Attacchi della stampa anglosassone
C'è poi chi punta il dito contro la stampa anglosassone. Secondo un'analisi di Websim, tra le concause del recente innalzamento degli spread c'è anche «l'attacco della stampa anglosassone ai Paesi periferici della zona euro, che ormai non sorprende più nessuno per quanto è sempre compatta e ben orchestrata, anche perché utile a distogliere l'attenzione da una realtà che in quanto a conti pubblici sta molto peggio di noi».
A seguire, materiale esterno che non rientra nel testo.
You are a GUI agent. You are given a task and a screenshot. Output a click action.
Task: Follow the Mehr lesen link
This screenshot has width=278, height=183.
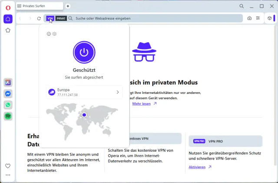pyautogui.click(x=142, y=104)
Le instabilità dell'Unione europea
«Soprattutto, però, è lecito chiedersi se davvero siano i debiti pubblici sotto la lente d'ingrandimento o, come già s'era ipotizzato nello scorso autunno, l'impianto complessivo della moneta unica europea - continua Drusiani -. Meraviglia che, ancora oggi, la Banca centrale europea non possa stampare moneta allo scopo di "difendere" la finanza locale, esattamente come accade nei due grandi Paesi anglosassoni Usa e Regno Unito o in Giappone. Dovrebbe essere quasi automatico che, se un'area fosse davvero coesa, l'aiuto ai Paesi in difficoltà non dovrebbe essere sollecitato dai mercati, ma dalle stesse autorità politiche e finanziarie».
C'è una luce?
«L'obiettivo di breve termine di chi non ha fiducia nell'area monetaria europea è palese: guadagnare sulla caduta dei prezzi.» Lo è meno, se lo sguardo si porta più avanti: è ancora l'euro ad essere considerato un esperimento ancora non riuscito o sono davvero i debiti dei Paesi meno virtuosi a dovere tirare le somme e a costringere i governi a proporre manovre ancora più restrittive? «In quest'ottica - continua Drusiani - è assai complesso trovare una risposta univoca, mentre, nell'immediato, a fronte dell'eccesso di negatività che ha caratterizzato la seduta del 10 aprile scorso, è evidente che un aiuto da parte della Bce e una strategia di ricopertura da parte di chi ha già messo a segno interessanti profitti consenta ai mercati di respirare. La malattia, però, è abbastanza grave e non la si cura in poco tempo: aspettiamoci altre sedute molto difficili, altri momenti negativi. L'uscita dalla crisi finanziaria, nata a febbraio 2007, non è ancora all'orizzonte: servirà una strategia di carattere mondiale a "sistemarla". Forse, all'indomani delle elezioni presidenziali negli Usa un maggiore decisionismo mondiale potrebbe finalmente caratterizzare le scelte dei mercati finanziari: investitori, banche d'affari e, senza potere alcuno, i risparmiatori tradizionali».